- **Task brief**
Every record here should be printed again exactly.

(Stored entries)
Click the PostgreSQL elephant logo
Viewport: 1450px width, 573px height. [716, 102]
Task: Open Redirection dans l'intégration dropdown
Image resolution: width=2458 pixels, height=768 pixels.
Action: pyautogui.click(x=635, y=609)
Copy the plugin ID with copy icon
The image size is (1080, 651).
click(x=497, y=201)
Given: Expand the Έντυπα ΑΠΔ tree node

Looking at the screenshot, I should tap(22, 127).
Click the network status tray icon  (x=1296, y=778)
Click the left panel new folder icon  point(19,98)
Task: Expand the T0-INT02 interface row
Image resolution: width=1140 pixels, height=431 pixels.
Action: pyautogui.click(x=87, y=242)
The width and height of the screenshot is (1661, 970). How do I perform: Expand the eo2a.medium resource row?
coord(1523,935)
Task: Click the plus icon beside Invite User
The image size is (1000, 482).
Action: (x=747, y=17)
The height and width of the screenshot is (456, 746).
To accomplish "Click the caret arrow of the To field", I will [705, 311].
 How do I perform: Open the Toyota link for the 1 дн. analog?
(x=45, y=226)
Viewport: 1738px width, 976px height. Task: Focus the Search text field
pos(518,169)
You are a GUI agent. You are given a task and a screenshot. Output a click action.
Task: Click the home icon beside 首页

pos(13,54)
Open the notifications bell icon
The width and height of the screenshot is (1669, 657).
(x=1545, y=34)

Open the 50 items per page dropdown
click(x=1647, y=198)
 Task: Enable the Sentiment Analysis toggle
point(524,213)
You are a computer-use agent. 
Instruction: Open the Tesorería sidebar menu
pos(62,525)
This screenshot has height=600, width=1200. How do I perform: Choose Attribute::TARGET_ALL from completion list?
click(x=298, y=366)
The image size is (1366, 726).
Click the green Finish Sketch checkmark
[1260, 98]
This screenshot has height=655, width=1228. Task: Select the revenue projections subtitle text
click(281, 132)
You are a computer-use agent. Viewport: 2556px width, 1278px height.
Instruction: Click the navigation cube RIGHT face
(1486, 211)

- **Exercise solution**
Click the PostgreSQL elephant logo
Viewport: 1450px width, 573px height. [716, 102]
Task: Open Redirection dans l'intégration dropdown
Image resolution: width=2458 pixels, height=768 pixels.
Action: pyautogui.click(x=635, y=609)
Copy the plugin ID with copy icon
The image size is (1080, 651).
click(x=497, y=201)
Given: Expand the Έντυπα ΑΠΔ tree node

Looking at the screenshot, I should tap(22, 127).
Click the network status tray icon  (x=1296, y=778)
Click the left panel new folder icon  point(19,98)
Task: Expand the T0-INT02 interface row
Image resolution: width=1140 pixels, height=431 pixels.
Action: pyautogui.click(x=87, y=242)
The width and height of the screenshot is (1661, 970). How do I perform: Expand the eo2a.medium resource row?
coord(1523,935)
Task: Click the plus icon beside Invite User
The image size is (1000, 482).
Action: (x=747, y=17)
The height and width of the screenshot is (456, 746).
To accomplish "Click the caret arrow of the To field", I will [705, 311].
 How do I perform: Open the Toyota link for the 1 дн. analog?
(x=45, y=226)
Viewport: 1738px width, 976px height. Task: Focus the Search text field
pos(518,169)
You are a GUI agent. You are given a task and a screenshot. Output a click action.
Task: Click the home icon beside 首页

pos(13,54)
Open the notifications bell icon
The width and height of the screenshot is (1669, 657).
(x=1545, y=34)

Open the 50 items per page dropdown
click(x=1647, y=198)
 Task: Enable the Sentiment Analysis toggle
point(524,213)
You are a computer-use agent. 
Instruction: Open the Tesorería sidebar menu
pos(62,525)
This screenshot has height=600, width=1200. How do I perform: Choose Attribute::TARGET_ALL from completion list?
click(x=298, y=366)
The image size is (1366, 726).
Click the green Finish Sketch checkmark
[1260, 98]
This screenshot has height=655, width=1228. Task: Select the revenue projections subtitle text
click(281, 132)
You are a computer-use agent. Viewport: 2556px width, 1278px height.
Instruction: Click the navigation cube RIGHT face
(1486, 211)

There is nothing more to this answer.